14 Mart 2009

Umursamak, Umursanmamak

Beni içinde bulunduğum andan koparan iki şey var: Biri kitap okumak, diğeri de yazmak. İlkini koca koca Wiley kitaplarını okumak zorunda kalmadan önce (ders kitabı) şiir hariç her tür için sık sık gerçekleştirmeme rağmen, son zamanlarda beni alıp götürebilen tek şeyin kendimi ifade edebilme çabası olduğunu fark ediyorum. Bu ne kadar doğrudur bilemem tabi, tamamen hayal ürünü - klişeleşelim,  1 ve 0'lardan oluşan - bir dünyaya kendinizden bir şeyler katıyorsun. Düşününce bunu, hayli ürküyorum.

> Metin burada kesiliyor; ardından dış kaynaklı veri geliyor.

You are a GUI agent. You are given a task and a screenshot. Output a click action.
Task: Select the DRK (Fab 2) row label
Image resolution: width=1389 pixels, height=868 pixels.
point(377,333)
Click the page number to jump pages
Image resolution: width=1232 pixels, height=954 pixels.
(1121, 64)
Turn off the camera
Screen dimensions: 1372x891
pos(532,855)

Birilerinin dünyasını dışarıdan izlemek ne kadar güzelse, izlenmediğini bildiğin bir dünyada yaşadığını bilmek de o kadar güzel. Çift taraflı bir sorun aslına bakarsan, kendi halinde kalmayı seçtiğin anlar ne kadar sık değişiyorsa, birileri tarafından umursanma isteğin de o kadar sık değişiyor. Diyeceğim o ki, birbirine bağlı fonksiyonlar bunlar. Haydi hepimiz hepimizi umursayalım. Ya da umursamayalım.

Aah, lise günlerinden bir şey hatırladım:

Neyse, her neyse, ikiniz de kendi kağıtlarınıza dönüyorsunuz, bir daha olursa ikinizinkini de alırım !

1 yorum:

neyse dedi ki...

Galiba kendi yazdılarımıza yorum yollamak yanlış bir şey. Ancak sırf bu blog kültürünü öğrenmemek adına hiçbir bloga bakmamaya karar verdim. Ve acaba ikimiz de aynı konu başlığına yazabilme hakkına sahip miyiz? Bak işte bunu öğrenmek lazım. Neyse...

Ne kadar değerli bir şeydir: Derste kopya çekmek kadar hiçbir şeyden korkmayan bir arkadşaınızın size kopya vermek için pek çok şeyi riske atması.Çok şey söylemeye gerek yok; o gün omzuna dokunup teşekkür etmiştim zaten ona.